The Kurdish population, oppressed by the regime, had sided with Tehran since 1986 in the Iran-Iraq war. During the course of genocide, the "restricted areas" proclaimed before the massacres started to be expanded in the Kurdish areas and the local population forcibly evicted. Regardless of age and gender, people were accused of being Iranian agents and forced to flee. Those who remained were expatriated. During the Anfal operation, up to 182,000 Kurds were killed, millions injured, displaced and left in concentration camps to the painful death of hunger and lack of care. More than 4,000 villages, 1,800 schools, 300 hospitals, 3,000 mosques and 27 churches were razed to the ground. The most notorious genocidal attack of the campaign was the chemical attack on Halabja on March 16, 1988.

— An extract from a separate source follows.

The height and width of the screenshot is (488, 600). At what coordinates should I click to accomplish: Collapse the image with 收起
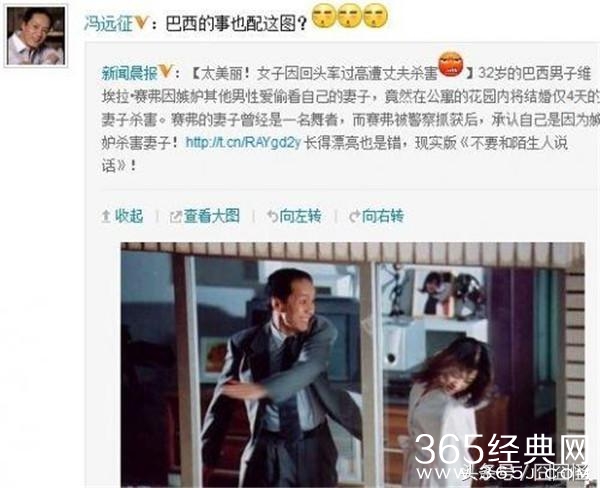[x=129, y=216]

The Anfal operation was ordered by Ali Hassan Al-Majid, a cousin of Saddam Hussein known as "Chemical Ali" and organized in eight phases. In 2006, an Iraqi Special Tribunal (Iraqi High Tribunal) qualified the Baath regime's crimes against the Kurds as genocide. During the Anfal trial, Ali Hassan Al-Majid and other Iraqi officials were convicted in June 2007 of crimes against humanity, war crimes and genocide.